Le taux de croissance moyen de nos jours, selon le FMI est estimé à 3,4 % en 2022 et devrait atteindre 4,3 % en 2023. Bien loin des 5% escomptés. Entre 2020 et 2027, le pays doit accéder au statut de pays à revenu intermédiaire de la tranche haute. Ceci en mettant l’accent sur ses atouts immédiats : l’agriculture et l’extraction minière, tout en veillant à une répartition moins inégalitaire des revenus. La troisième phase (2028-2035) est celle au cours de laquelle le Cameroun doit devenir un pays industrialisé. Un objectif encore loin au regard de la conjoncture.

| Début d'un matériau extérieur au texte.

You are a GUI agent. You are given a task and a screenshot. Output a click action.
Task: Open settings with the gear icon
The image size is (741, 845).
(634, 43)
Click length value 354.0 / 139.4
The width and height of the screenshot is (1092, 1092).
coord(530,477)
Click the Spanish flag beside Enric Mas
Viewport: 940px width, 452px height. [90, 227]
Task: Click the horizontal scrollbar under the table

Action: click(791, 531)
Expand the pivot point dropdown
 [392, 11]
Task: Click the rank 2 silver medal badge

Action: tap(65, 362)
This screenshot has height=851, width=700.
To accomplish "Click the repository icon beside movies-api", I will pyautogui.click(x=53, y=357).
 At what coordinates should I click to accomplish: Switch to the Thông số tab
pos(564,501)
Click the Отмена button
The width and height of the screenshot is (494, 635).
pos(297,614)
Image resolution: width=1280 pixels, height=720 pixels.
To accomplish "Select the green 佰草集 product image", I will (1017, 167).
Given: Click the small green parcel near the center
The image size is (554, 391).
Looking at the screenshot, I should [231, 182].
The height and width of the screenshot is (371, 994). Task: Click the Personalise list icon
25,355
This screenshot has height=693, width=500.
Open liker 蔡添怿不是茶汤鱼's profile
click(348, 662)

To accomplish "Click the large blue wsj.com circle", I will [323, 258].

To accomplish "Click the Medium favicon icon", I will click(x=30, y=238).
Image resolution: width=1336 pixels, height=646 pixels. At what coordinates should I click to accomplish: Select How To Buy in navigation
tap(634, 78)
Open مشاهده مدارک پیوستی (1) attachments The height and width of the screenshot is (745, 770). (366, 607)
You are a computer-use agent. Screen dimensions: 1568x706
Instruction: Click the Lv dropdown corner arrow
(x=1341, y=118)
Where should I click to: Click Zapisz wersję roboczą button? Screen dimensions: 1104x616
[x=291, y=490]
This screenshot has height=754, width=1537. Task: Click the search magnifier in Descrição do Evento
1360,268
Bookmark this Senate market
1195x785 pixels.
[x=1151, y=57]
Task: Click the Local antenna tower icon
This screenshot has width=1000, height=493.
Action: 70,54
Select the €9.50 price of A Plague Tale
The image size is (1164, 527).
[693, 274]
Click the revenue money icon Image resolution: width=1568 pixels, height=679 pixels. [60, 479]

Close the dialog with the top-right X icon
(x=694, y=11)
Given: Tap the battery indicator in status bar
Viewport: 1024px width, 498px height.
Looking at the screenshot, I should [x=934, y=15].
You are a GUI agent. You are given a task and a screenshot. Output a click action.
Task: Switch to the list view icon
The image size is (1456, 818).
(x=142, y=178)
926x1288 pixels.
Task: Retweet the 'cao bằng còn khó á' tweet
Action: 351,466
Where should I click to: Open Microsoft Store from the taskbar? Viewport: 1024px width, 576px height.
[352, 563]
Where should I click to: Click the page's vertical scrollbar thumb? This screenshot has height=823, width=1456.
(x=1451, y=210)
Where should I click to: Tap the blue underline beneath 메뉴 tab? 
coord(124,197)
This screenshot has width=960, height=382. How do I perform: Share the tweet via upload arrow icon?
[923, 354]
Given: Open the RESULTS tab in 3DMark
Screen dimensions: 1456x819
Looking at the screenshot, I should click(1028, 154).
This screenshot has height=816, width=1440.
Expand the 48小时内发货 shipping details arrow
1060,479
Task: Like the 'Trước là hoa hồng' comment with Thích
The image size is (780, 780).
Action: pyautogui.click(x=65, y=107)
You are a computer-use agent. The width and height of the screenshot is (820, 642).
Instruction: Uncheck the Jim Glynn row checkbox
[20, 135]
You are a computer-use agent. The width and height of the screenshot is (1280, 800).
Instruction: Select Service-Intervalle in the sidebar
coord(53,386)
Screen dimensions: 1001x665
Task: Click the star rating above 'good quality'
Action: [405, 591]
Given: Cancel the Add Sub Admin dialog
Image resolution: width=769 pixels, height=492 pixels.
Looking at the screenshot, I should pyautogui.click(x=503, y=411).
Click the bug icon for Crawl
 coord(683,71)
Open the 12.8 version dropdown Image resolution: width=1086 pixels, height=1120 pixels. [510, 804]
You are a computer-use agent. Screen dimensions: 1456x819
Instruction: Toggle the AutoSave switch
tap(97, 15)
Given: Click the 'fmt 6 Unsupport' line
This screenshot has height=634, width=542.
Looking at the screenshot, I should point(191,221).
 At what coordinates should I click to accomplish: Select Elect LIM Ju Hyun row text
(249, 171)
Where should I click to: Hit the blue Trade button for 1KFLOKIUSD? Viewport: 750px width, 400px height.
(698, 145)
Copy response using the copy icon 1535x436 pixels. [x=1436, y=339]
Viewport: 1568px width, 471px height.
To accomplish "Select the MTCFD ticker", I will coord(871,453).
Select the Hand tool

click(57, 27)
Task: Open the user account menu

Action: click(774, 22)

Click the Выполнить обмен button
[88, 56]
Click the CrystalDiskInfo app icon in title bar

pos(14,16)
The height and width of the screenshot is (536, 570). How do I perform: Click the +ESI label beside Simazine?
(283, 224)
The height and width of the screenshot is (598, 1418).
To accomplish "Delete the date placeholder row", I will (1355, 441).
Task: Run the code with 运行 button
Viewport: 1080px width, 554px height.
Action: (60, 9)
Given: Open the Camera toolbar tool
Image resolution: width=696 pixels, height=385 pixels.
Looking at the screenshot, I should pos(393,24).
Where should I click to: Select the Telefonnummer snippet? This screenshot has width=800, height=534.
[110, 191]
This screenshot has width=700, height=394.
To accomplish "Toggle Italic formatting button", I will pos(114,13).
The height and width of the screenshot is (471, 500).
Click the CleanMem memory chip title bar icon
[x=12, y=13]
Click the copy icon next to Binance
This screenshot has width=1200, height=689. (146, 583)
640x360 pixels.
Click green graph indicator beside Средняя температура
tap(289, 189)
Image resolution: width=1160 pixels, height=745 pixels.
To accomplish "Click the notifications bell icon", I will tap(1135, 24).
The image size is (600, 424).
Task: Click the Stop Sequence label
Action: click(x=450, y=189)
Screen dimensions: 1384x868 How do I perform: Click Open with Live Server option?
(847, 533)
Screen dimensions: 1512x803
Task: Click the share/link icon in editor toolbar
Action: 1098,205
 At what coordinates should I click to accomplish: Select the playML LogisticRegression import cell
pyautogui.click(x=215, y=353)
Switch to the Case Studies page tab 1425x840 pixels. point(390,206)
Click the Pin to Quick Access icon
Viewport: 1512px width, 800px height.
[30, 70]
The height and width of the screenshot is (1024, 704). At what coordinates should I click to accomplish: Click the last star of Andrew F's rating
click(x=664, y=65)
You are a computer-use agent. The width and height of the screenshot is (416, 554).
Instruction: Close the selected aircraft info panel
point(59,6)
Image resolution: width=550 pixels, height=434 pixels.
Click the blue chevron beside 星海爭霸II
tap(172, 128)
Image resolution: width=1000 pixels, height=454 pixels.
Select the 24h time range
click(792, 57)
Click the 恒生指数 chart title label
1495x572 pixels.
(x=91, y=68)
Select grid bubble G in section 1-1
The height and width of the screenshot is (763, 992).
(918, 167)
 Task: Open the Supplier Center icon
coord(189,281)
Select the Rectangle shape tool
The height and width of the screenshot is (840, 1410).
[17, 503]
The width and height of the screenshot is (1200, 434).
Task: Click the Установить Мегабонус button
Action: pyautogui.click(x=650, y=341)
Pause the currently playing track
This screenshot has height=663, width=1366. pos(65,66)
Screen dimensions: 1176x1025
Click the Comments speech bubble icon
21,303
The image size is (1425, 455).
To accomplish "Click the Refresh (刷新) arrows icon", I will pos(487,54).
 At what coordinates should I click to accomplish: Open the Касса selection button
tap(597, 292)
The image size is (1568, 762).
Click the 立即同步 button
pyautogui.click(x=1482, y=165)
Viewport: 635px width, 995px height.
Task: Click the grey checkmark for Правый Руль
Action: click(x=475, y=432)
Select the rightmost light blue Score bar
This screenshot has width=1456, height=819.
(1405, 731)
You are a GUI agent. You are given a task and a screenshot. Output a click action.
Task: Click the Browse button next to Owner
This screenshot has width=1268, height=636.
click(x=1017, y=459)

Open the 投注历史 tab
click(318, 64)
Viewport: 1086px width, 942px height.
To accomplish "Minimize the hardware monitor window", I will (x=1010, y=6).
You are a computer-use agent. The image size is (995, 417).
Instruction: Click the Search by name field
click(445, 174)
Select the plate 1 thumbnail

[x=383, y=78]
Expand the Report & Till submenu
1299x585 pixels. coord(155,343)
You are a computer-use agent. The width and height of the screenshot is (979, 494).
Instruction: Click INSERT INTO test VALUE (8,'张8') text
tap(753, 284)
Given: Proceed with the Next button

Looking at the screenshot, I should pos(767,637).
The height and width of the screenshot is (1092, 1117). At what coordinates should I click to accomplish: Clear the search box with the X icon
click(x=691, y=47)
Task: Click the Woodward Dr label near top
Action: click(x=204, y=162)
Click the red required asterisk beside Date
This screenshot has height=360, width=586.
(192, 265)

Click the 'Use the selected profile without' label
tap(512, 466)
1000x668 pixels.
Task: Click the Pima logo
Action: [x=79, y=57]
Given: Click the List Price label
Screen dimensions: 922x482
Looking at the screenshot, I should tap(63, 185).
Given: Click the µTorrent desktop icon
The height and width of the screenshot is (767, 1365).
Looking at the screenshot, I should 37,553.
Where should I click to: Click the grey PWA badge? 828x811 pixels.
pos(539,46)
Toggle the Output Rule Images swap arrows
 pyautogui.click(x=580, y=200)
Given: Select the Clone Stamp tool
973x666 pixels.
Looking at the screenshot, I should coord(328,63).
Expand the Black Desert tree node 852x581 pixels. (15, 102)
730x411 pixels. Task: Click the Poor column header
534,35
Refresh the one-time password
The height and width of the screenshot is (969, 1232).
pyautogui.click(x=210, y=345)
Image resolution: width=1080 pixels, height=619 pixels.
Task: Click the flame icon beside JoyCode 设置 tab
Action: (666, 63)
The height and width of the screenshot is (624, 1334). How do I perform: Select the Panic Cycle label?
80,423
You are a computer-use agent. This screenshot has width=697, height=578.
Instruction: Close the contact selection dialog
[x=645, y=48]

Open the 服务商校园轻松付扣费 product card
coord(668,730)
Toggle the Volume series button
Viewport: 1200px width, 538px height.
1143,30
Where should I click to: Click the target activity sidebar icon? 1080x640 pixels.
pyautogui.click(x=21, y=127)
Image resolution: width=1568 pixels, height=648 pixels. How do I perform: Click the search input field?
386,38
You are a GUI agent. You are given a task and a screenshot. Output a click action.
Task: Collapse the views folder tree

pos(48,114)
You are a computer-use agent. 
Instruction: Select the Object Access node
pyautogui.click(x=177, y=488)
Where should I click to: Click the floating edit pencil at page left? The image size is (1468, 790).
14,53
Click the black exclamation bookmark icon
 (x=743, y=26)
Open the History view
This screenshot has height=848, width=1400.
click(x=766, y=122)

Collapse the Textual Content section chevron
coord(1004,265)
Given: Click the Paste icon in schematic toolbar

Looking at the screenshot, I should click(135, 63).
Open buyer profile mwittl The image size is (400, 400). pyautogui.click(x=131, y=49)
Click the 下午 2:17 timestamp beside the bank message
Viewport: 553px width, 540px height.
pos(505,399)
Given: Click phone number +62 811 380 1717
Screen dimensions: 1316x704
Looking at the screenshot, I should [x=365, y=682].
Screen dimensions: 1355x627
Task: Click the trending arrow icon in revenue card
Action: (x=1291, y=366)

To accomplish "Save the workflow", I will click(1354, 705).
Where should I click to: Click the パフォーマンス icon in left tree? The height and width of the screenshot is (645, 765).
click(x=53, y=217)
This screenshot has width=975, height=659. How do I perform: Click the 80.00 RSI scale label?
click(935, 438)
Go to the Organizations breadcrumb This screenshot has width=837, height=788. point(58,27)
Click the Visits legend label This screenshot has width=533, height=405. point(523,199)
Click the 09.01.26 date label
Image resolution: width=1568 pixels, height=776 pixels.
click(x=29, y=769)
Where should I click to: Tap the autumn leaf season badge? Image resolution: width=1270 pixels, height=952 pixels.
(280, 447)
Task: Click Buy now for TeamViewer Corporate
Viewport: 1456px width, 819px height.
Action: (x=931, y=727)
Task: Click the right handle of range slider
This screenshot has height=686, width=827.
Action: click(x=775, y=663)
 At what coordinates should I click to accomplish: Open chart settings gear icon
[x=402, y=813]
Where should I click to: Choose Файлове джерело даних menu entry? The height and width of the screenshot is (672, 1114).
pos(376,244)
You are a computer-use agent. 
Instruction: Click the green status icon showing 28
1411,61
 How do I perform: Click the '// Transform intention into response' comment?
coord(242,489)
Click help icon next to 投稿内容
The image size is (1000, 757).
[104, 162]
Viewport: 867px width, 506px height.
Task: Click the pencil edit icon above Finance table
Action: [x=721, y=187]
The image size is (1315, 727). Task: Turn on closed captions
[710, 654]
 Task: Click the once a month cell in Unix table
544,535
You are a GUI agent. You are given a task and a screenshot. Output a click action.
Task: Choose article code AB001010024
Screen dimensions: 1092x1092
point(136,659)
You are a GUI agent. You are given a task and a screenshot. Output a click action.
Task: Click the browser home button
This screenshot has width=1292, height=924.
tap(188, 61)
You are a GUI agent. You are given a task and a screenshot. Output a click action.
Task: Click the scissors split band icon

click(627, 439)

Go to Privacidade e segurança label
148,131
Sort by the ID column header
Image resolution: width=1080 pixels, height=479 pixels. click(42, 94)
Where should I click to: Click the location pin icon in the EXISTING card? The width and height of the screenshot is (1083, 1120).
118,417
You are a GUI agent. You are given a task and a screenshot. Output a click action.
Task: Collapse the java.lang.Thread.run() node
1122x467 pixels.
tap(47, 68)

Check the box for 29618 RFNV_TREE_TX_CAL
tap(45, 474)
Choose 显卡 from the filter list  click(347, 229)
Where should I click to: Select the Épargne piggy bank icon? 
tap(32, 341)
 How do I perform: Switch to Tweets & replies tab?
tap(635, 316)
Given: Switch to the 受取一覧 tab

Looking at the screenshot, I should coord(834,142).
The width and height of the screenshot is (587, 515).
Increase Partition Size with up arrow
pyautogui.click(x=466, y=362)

Les mêmes causes produisent en réalité les mêmes effets. Double choc exogène avec, notamment, la crise Russo- ukrainienne, la pandémie de coronavirus, les cours du pétrole, crises sécuritaires dans les régions du Nord-ouest, du Sud-ouest, à l’Est et dans l’Extrême Nord. De plus, en invoquant la piste de l’élargissement de la base imposable en vue de faire passer la pression fiscale de 12% à la moyenne africaine de 17% ou encore à 28% comme au Sénégal, le ministre des Finances énonce désespérément des solutions peu efficaces.
Car, si les ressources fiscales douanières qui servent prioritairement au fonctionnement de l’Etat, étaient pour le financement de grands projets, l’envi et les principales priorités de l’Etat que sont les salaires, la dette extérieure et les dépenses de sécurité, les besoins d’investissement pourraient ne pas être mobilisés efficacement. Le budget de l’État s’exécute au 12ème ; il est donc difficile de combler ce gap au moins de voir certains projets financés par l’état en partenariat avec le privé, la SND 30 va au-devant de sérieuses difficultés pour l’atteinte de ses objectifs.